Only 31% of publicly licensed early learning centers remain open amid the outbreak of the coronavirus, officials said Tuesday.
Only 31% of about 1,400 publicly licensed centers statewide remain open and those are mostly serving the children of doctors, nurses and others considered essential workers not covered by Gov. John Bel Edwards' stay-at-home order.
The survey was done from March 16-23, before the spread of the virus accelerated and led to the temporary closing of hundreds of centers.
That means losses are likely well above the $1.7 million pinpointed in the survey.
"We really have no idea how much this is costing industry," said Libbie Sonnier-Netto, executive director of the institute.
Organizers said nearly 1,000 providers statewide responded to the survey.
About 1,000 of the roughly 1,400 licensed sites are closed. In the Baton Rouge region, about 200 sites have closed.
State officials said Monday they are expanding access to a program that assists families with child care expenses to include "critical" worker…
"The child care sector, which already operates on thin financial margins, is experiencing serious, negative impacts from COVID-19 and the full extent of those impacts is yet to be seen," the report says.
COVID-19 is the illness caused by the coronavirus.
Leaders of early learning centers initially said they planned to remain open, especially to aid families who have to work. However, lots of families are now keeping their children at home since they are at home because of the governor's order or because of employment issues.
Despite the closing of public schools statewide because of coronavirus, operators of some early learning centers said Friday they plan to rema…
Sherrel Pointer took the survey when her center was still open. At the time, only a few of her children stopped coming and she was hopeful.
“A lot has changed since then,” she said.
Pointer’s Baton Rouge center, Treasures from Heaven, has earned the state’s top “excellent” rating for centers since Louisiana launched its early childhood accountability system three years ago. When the stay-at-home order hit, Pointer decided, for safety reasons, she needed to close down.
As the crisis has worn on, she’s not sure how long she can afford to stay closed. She’s considering getting a small business loan, but it’s predicated on her continuing to employ the bulk of her staff, which she’s not sure she can do much longer.
“I do have money to pay them for one more period, but after that it’s all gone,” Pointer said.
A total of 78% of the child care providers surveyed say they have lost revenue because of the coronavirus.

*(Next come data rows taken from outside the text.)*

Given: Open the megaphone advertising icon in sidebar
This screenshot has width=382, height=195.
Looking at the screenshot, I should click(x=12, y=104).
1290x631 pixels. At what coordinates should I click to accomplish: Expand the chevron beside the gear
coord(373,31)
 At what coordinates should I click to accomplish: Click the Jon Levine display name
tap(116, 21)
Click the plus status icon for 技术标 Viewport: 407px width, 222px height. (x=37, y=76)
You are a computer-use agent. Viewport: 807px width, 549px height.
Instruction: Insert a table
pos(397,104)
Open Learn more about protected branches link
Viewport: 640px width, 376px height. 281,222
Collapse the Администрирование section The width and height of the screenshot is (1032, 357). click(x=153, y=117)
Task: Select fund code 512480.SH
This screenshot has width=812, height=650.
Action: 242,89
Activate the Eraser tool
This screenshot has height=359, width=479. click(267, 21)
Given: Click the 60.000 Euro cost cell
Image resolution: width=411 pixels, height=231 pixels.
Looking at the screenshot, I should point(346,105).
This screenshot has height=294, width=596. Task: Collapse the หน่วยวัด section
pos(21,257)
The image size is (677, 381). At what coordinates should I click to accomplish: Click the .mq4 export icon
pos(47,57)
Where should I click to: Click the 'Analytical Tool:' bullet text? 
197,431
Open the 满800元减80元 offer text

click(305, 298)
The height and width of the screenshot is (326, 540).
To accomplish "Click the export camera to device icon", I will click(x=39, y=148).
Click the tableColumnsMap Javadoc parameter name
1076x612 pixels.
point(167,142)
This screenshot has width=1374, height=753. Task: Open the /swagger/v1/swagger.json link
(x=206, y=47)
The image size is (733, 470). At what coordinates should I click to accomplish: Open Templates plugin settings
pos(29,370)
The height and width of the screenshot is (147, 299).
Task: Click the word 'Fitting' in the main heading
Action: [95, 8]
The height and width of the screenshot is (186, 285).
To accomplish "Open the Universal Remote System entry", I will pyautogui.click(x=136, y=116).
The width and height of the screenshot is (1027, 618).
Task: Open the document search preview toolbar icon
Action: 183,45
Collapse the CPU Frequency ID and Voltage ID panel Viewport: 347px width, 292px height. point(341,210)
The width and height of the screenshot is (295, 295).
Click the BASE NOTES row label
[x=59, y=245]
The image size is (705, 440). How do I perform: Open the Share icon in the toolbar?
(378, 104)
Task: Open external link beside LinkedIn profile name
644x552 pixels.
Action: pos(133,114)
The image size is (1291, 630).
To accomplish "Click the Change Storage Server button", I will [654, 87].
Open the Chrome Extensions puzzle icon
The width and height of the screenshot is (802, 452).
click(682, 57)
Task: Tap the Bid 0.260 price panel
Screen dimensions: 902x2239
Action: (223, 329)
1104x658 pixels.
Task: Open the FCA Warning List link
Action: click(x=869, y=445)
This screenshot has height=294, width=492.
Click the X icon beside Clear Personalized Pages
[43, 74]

About one-third of early learning centers say they will close for good if the shutdown drags on. In addition to serving about 12,500 children, these centers employ about 2,000 full-time and part-time workers.
Jessica Baghian, assistant state superintendent of education, said if these most at-risk centers close for good, parents "will be far worse off than we were before the pandemic."
Mother’s Choice Child Care Center in Baton Rouge is one of 74 child care centers in East Baton Rouge Parish that remain open, about 100 fewer than a month ago.
Like other centers sticking it out, Mother’s Choice has seen the number of children it serves drop dramatically, and the center has had to temporarily lay off staff. Operations have become more expensive with the limitations of no more than 10 people in a room.
Erica Machen, assistant director of Mother’s Choice, said “it was very scary” at first, but financial concerns, while still serious, have lessened a bit. She said the state has helped by expanding the eligibility for its Child Care Assistance Program to critical workers during the pandemic.
“I’m less fearful now than I was at the beginning about the finances,” Machen said. “I’m more fearful to be honest about safety.”
The center, which is located off Old Hammond Highway not far from Ochsner Medical Center, already served many children of parents who were first responders and health care workers. Young children, Machen said, aren't getting sick, but may still have COVID-19.
“Those are your invisible carriers, and our kids go home with people who are on the front lines, so that’s what has us worried,” she said.
To protect her staff, the center is cleaning even more vigorously than before, checking everyone’s temperature and cleaning behind the children throughout the day.
“My staff is exposed daily and they come anyway,” Machen said. “They are here because they want to be here.”
The closings and other upheaval triggered by the virus come at a time when health care workers and first responders especially need assistance.
A total of 44,089 registered nurses and other health care workers and law enforcement in Louisiana need child care, according to the Federal Reserve Bank in Atlanta.
That represents nearly 1 of every 4 workers that fill those essential jobs.
Until the stay-at-home order is lifted, Pointer said, she won’t reopen Treasures from Heaven, but she knows other child care center owners who’ve reopened, despite their own misgivings.
“They feel like if they don’t open their doors now, they will be closed for good,” she said.